La blessure du chevalier n’était pas mortelle, mais il perdait beaucoup de sang. On le pansa du mieux qu’on put avec des serviettes, pendant qu’avec un rire forcé il disait entre ses dents que l’affaire n’était pas finie.

Bientôt parurent un moine et un chirurgien, qui se disputèrent quelque temps le blessé. Le chirurgien cependant eut la préférence, et, ayant fait transporter son patient au bord de la Seine, il le conduisit dans un bateau jusqu’à son logement.
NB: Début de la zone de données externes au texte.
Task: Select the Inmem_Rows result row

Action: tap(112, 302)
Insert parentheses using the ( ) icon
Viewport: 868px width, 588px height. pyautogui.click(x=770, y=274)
Tandis que les valets emportaient les serviettes ensanglantées et lavaient le pavé rougi, d’autres mettaient de nouvelles bouteilles sur la table. Pour Vaudreuil, après avoir soigneusement essuyé son épée, il la remit au fourreau, fit le signe de la croix, puis, avec un imperturbable sang-froid, il tira de sa poche une lettre, réclama le silence, et lut la première ligne, qui excita de grands éclats de rire :

« Mon chéri, cet ennuyeux chevalier, qui m’obsède… »

— Sortons d’ici, dit Mergy à son frère avec une expression de dégoût.

Le capitaine le suivit. La lettre occupait l’attention générale, et leur absence ne fut pas remarquée.